== Your goal ==
Leave the pictures out and return every line below exactly.
● ● ● ● ● ● ●
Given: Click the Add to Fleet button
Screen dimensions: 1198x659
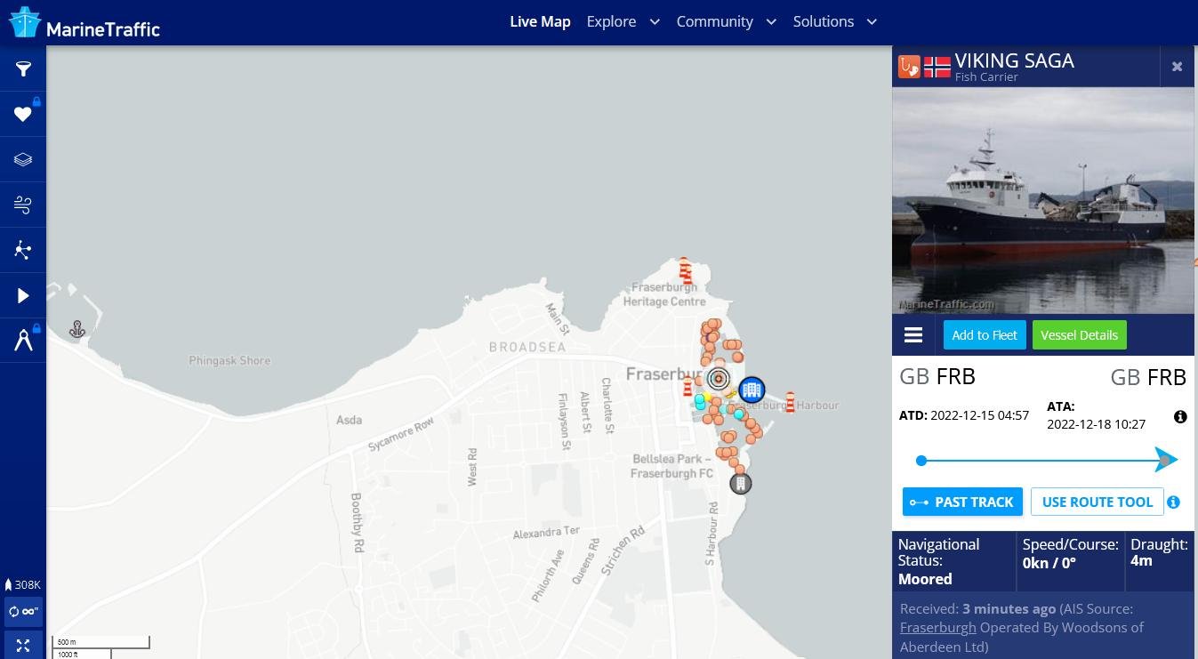Looking at the screenshot, I should pos(984,335).
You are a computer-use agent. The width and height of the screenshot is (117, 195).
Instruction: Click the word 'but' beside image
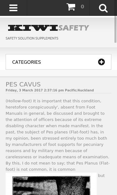(101, 176)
● ● ● ● ● ● ●
== Written answer ==
Given: Click the Add to Fleet button
Screen dimensions: 1198x659
Looking at the screenshot, I should pos(984,335).
You are a computer-use agent. The width and height of the screenshot is (117, 195).
Instruction: Click the word 'but' beside image
(101, 176)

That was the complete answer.